Tonight we decided to watch a movie together, as a family. We had such a great time snuggled up under blankets with some popcorn, everyone glued to every moment on the screen. That wouldn’t be such a big deal but the fact that we haven’t had any electronic interaction all week (except to post on social media our updates)…No scrolling, no channel changing, no flicking, and I can count on one hand the calls and texts that we have responded to. This week has been void of nearly all electronic devices! Whew! It’s been a struggle, I won’t lie, but we’ve seen great changes take place over the last six days.
Every day since we got here at least one child has had an electronic breakdown of sorts. Nothing too alarming, mostly just complaining. The first three days were the worst, but as the week has progressed we’ve seen a notable difference in all of us!

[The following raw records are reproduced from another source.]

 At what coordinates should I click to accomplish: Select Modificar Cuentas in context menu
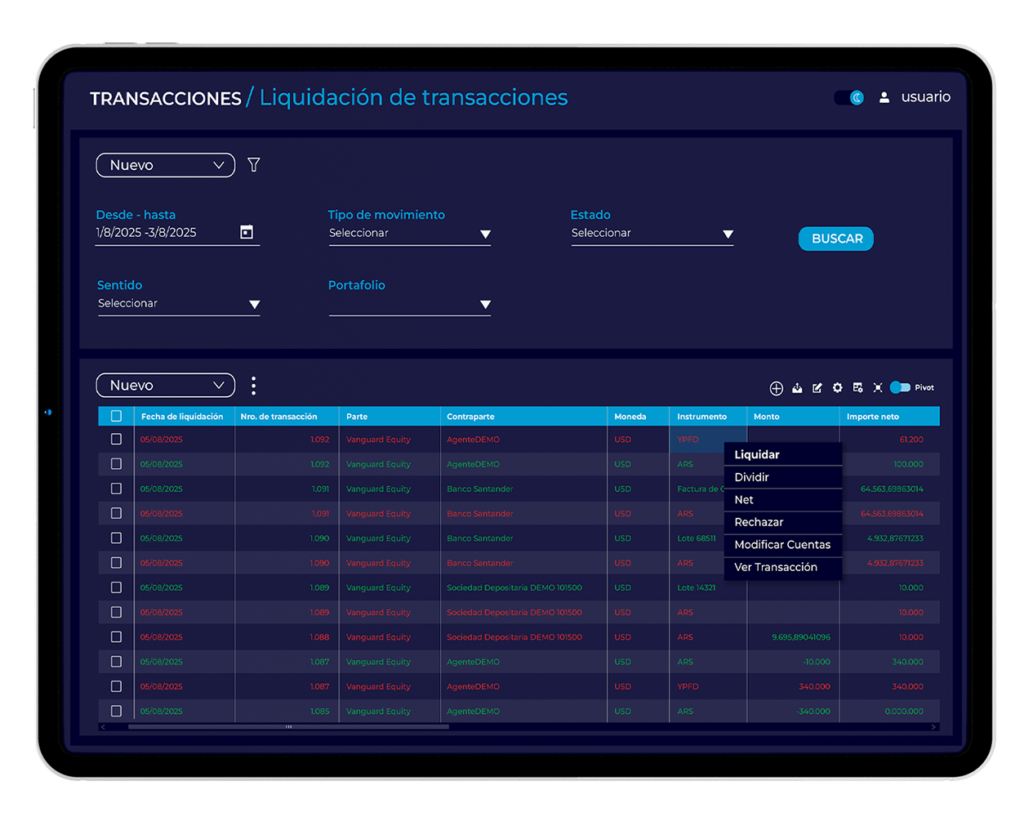click(x=782, y=545)
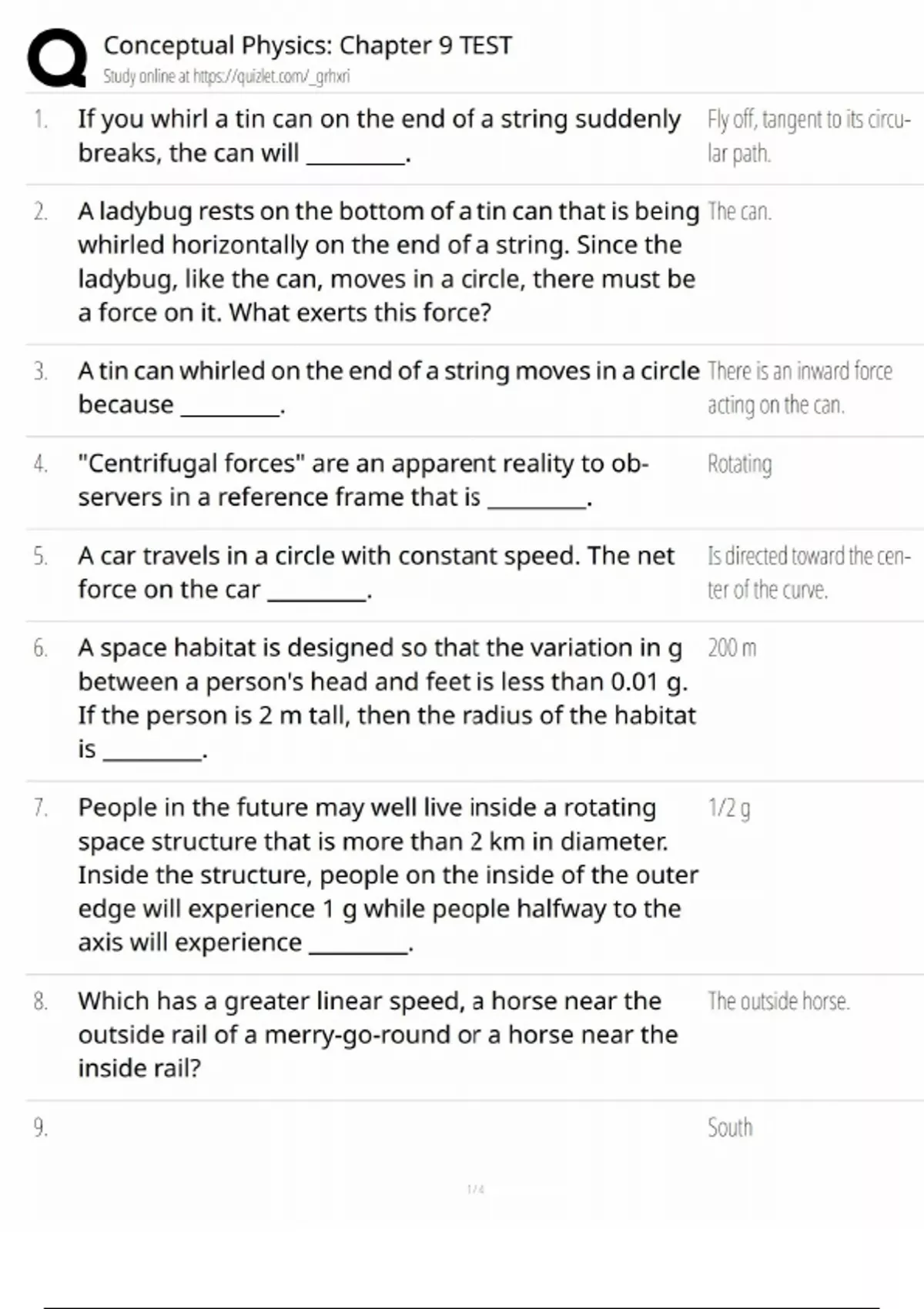Select the "Centrifugal forces" question
The width and height of the screenshot is (924, 1309).
click(x=363, y=480)
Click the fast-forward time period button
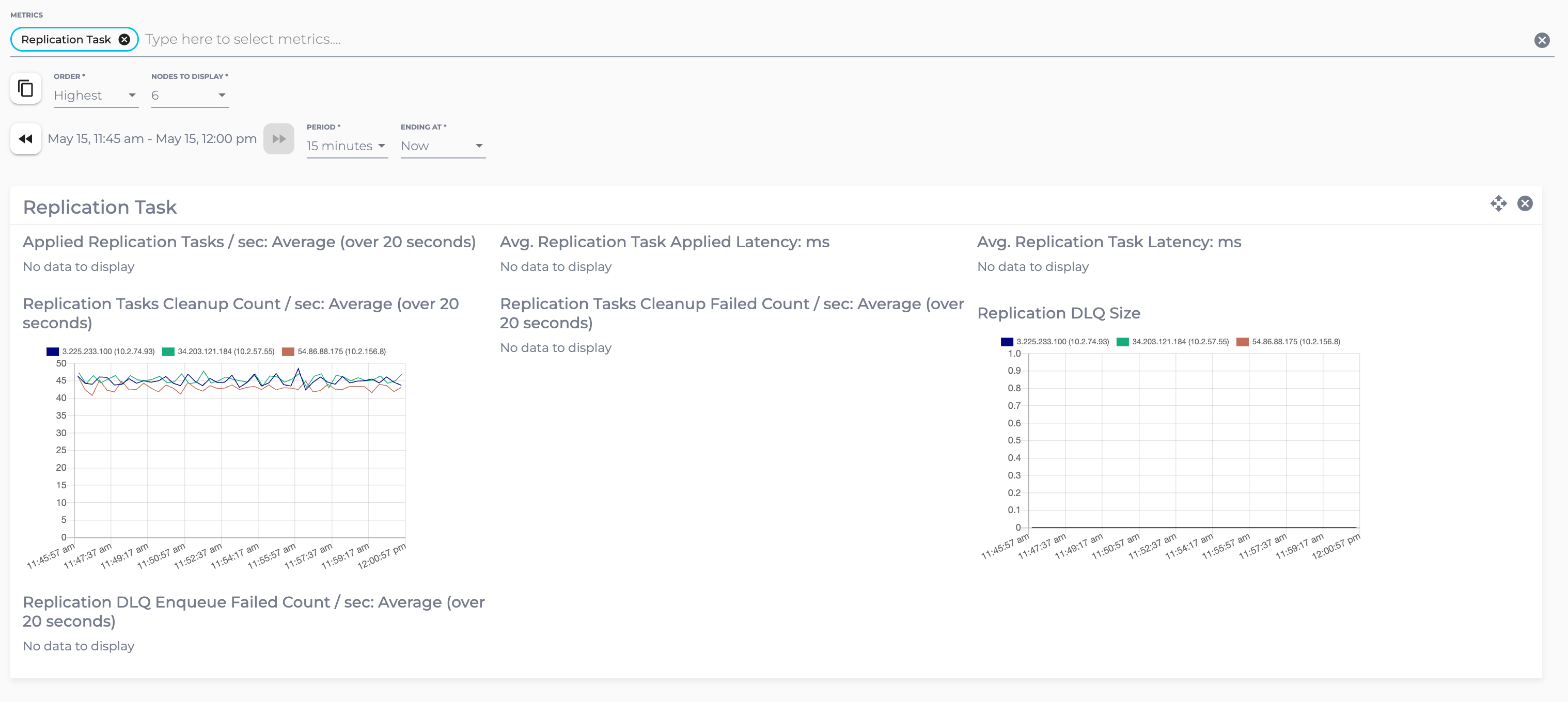 click(x=279, y=139)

Everyone has commented how well they are sleeping lately. Kris and I both have been able to fall asleep faster and at a decent time. Most of the aggression and arguments between the kids have stopped; it seems like they get along much better without the internet. (I’m sure they wouldn’t admit that though).
Monday we spent most of the day exploring the property, hanging up No Trespassing signs, and fishing, so we all were pretty busy and distracted from any tugging from the grid. Tuesday and Wednesday we went to town to get supplies and groceries. We got our official change of address completed and our new library cards (you nerds out there will totally understand how high up that ranks on the list of priorities) and we wanted to do a little sightseeing….
As long as we were busy everyone was content, but as soon as an empty moment happened we were reminded of the urge to be entertained.
The evenings were full of “we’re bored” and “there’s nothing to do”, but by Thursday we started a new trend; The kids went tromping through trails, they played board games and a really great round of “Go Fish”. Tonight (Friday) we had to interrupt a hot game of tag, as the kids chased each other through the fireflies, just to get them to clean up for dinner. And all of this on their own whim.
It’s weird to think that the kids these days have no idea how to have fun. They don’t know how to entertain themselves.
We didn’t do this overnight, of course. We have spent months preparing for this upheaval. Once we decided to make some drastic changes to our lives (more here about specifics) we knew that intentionally changing how our family consumes entertainment and technology was one of the biggest changes we wanted to make. For us personally, we wanted to stop spending so much time in the internet world and focus more on the here and now, more on what is truly important to us, each other.
We can easily recognize the yearning of others’ children for their parents attention. Have you ever seen that before? You’re sitting in a restaurant, the kid is being crazy wild, and the parent is zoned out on the phone. I know I’ve seen it.
It’s so easy to judge that parent harshly in the moment … but it’s an entire different thing when we start looking for it in ourselves.
Kris and I realized how far away we’ve gotten from how it used to be. When we lived in north Georgia we spent a lot of our time outside, with the kids, and having a great time together. I’m not sure when it all began, but around the time I started having symptoms in 2016 it was a slow fade. It became easier to give the kids technology or television than to deal with them when I already wasn’t feeling well.
Last fall we woke up from the trance that had dazed us all when we caught little Elijah “twerking” in the living room. It’s not everyday you see your six year dirty dancing, but I can say this; It’s not something I ever want to see again. That night we all sat down and discussed how to get this bus back on track.
Today I can finally taste the beginning fruits of all that labor!